### ARTICLE:
● ● ● ●
Setting up scheduled task with cron

  • Application Version:

OJS 3.1.2-4

  • Description of issue:

I recently took over two existing OJS installations, and for one of them I migrated from OJS 2 to OJS3. We haven’t gone live in that OJS 3, but I noticed that usage statistics were no longer being updated.

  • Steps you took leading up to the issue

I migrated from RHEL 6 with Postgres to CentOS 8 with MariaDB. I used the MySQL Workbench migration tool for the db without too many issues. Because there were no customizations, I used the download method for the upgrade rather than using git. Otherwise, I didn’t change any settings within the application. Everything appeared to be working after the upgrade.

  • What you tried to resolve the issue

I check to make sure Acron is installed and active, as are Usage Statistics and Usage Events. In files/usageStats/usageEventsStats, there are usage event logs for a few days after the upgrade. None of the dates of the logs in usageEventsStats are in usageStats/archive.

I decided to try to test the scheduled task using the cron method for OJS 3 outlined in this documentation. I disabled Acron through the admin interface and changed the setting in config.inc.php to On for scheduled tasks. When I run the command to test it I get an error message saying:
Tasks file "lib/pkp/plugins/generic/usageStats/scheduledTasksAutoStage.xml" does not exist or is not readable!
When I look in the lib/pkp/plugins, there isn’t a usageStats directory. But it looks like scheduledTasksAutoStage.xml is in the location described for the OJS 2 script in the same documentation. I checked back with the original OJS 3 I downloaded and it is the same.

So, in addition to usage event no longer being logged and the ETL script not running to get those usage events into the db, I guess there is something kind of basic that I’m misunderstanding about how this should be configured. Any help or suggestions welcome.

Hi @IOPNdev,

Congratulations on the migration between PostgreSQL and MariaDB and upgrade to 3.x – that’s quite a set of changes!

What do you see in the scheduled_tasks table?
● ● ● ●
### GIVEN ENTRIES:
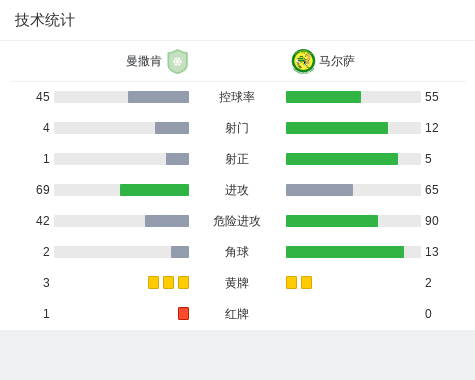
Task: Click 曼撒肯's gray 射正 bar showing 1
Action: [x=177, y=159]
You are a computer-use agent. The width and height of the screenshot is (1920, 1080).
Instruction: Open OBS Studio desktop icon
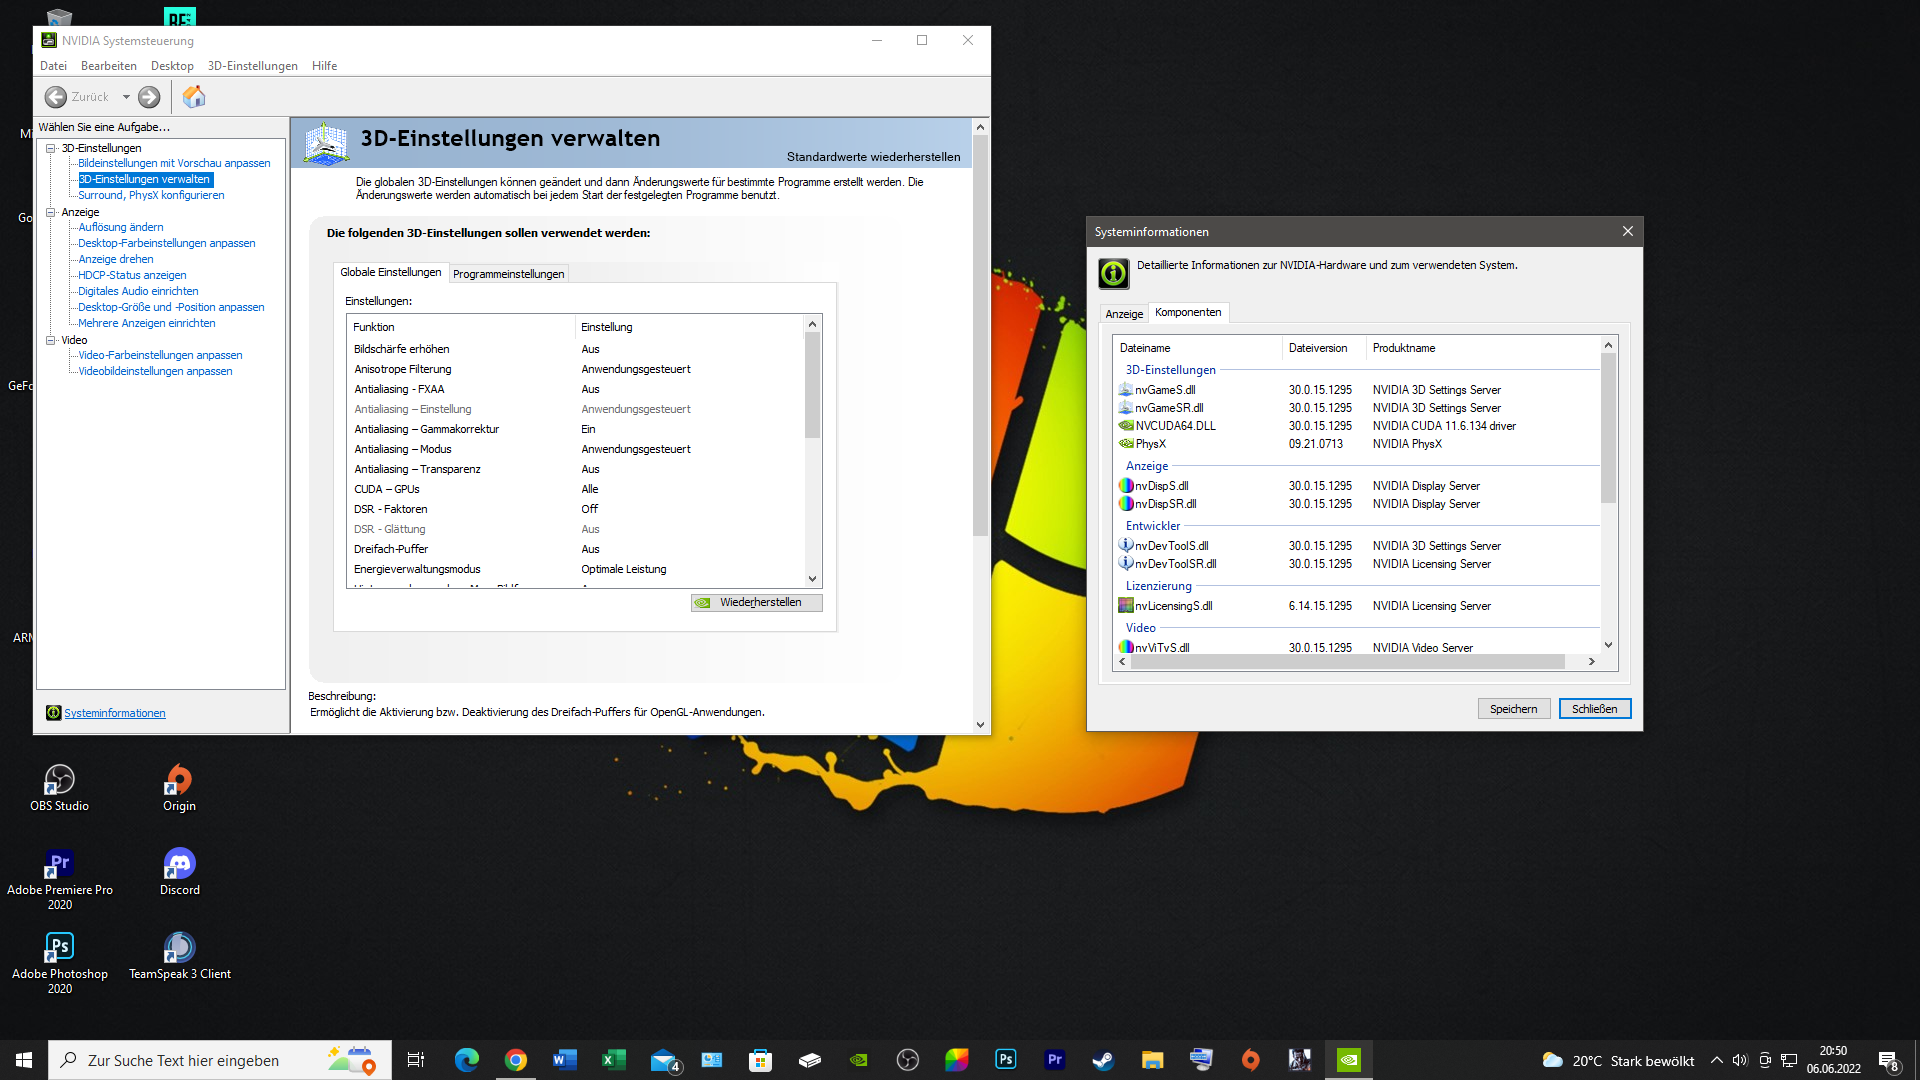pyautogui.click(x=59, y=781)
● ● ● ●
### WORK TO DO:
1/ In the OJS cron thread:
(a) Which application version is listed?
(b) Which operating system and database were the installations migrated to?
(c) Which table does the reply ask about?
2/ Can you repeat a passage from the OJS cron thread word for word, beginning at the words "I check to make" and stopping after "are in usageStats/archive."?
The material has no connection to the OJS cron thread.

### RESPONSES BY TASK:
1/
(a) OJS 3.1.2-4
(b) CentOS 8 with MariaDB
(c) The scheduled_tasks table

2/
I check to make sure Acron is installed and active, as are Usage Statistics and Usage Events. In files/usageStats/usageEventsStats, there are usage event logs for a few days after the upgrade. None of the dates of the logs in usageEventsStats are in usageStats/archive.